Validation and comparison of contemporary prognostic models in primary myelofibrosis: analysis based on 334 patients from a single institution
- PMID: 17407134
- DOI: 10.1002/cncr.22630
Validation and comparison of contemporary prognostic models in primary myelofibrosis: analysis based on 334 patients from a single institution
Abstract
Background: Survival in primary myelofibrosis (PMF) is predicted by several prognostic scoring systems (PSSs); the most widely recognized is that of Dupriez. Two other PSSs, Cervantes and Mayo, were recently reported as being more useful in younger patients. The current study compares these 3 PSSs among all age groups.
Methods: The Mayo Clinic PMF database was queried to identify a consecutive series of patients in whom pretreatment bone marrow and complete blood count (CBC), obtained within 6 months of diagnosis, were available for review.

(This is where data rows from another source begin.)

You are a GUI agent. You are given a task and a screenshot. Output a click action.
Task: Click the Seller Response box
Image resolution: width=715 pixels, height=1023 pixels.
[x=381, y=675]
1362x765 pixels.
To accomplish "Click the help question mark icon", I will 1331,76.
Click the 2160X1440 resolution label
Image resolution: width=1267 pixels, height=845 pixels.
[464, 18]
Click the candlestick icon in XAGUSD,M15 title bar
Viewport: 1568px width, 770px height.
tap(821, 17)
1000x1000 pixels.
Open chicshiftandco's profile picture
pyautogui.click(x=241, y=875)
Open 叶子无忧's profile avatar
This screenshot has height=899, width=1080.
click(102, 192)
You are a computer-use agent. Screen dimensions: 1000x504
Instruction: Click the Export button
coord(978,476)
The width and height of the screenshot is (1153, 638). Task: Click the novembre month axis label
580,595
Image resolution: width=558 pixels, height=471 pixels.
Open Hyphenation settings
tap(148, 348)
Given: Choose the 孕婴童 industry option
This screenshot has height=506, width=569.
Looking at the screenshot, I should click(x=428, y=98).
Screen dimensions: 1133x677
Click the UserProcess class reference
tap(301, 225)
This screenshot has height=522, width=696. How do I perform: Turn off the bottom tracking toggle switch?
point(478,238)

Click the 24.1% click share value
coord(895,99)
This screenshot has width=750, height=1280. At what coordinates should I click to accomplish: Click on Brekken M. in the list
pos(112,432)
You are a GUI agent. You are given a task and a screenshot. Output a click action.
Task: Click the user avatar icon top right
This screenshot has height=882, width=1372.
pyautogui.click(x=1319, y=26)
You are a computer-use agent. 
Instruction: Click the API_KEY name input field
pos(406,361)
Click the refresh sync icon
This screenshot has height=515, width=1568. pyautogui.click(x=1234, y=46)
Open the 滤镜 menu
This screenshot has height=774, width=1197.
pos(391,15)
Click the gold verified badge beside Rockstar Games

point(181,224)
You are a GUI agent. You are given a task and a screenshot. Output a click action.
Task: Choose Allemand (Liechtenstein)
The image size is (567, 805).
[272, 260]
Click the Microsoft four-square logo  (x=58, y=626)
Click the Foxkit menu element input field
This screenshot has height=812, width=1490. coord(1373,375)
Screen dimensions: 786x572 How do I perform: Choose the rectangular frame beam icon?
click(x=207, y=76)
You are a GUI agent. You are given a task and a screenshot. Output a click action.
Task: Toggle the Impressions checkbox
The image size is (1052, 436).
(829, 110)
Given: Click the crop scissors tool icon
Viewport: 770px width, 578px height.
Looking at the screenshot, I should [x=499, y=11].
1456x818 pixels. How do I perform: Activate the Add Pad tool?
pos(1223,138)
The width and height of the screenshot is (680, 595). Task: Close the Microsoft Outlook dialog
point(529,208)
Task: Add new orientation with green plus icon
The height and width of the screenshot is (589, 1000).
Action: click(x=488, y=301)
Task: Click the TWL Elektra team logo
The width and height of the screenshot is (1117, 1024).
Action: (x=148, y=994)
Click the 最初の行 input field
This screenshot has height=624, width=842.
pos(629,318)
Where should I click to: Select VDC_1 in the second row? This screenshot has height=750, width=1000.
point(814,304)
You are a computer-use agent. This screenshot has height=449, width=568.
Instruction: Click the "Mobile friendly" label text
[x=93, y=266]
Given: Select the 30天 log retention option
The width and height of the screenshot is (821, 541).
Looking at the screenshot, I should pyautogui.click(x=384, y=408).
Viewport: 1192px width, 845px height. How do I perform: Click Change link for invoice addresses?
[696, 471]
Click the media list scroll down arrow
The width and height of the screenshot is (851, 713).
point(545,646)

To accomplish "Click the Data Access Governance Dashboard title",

Results: Among 334 study patients (median age, 57 years), median survival was 70 months. Multivariable analysis of all 6 adverse prognostic factors utilized in the aforementioned PSSs (ie, hemoglobin <10 g/dL, leukocyte count <4 or >30 x 10(9)/L, constitutional symptoms, circulating blasts > or = 1%, platelet count <100 x 10(9)/L, absolute monocyte count > or = 1 x 10(9)/L) identified all but platelet count as being significant. The Mayo PSS, which is based on the 4 CBC-derived parameters (ie, hemoglobin, platelet, leukocyte, and monocyte counts), displayed a better hazard ratio profile compared with the other 2 PSSs in identifying long-lived patients as well as delineating intermediate-risk disease category. The latter effect was even more pronounced in patients younger than age 60 years.
Conclusions: The Mayo PSS for survival in PMF is an objective CBC-derived prognostic model that might be superior in its performance over that of either the Dupriez and Cervantes PSSs.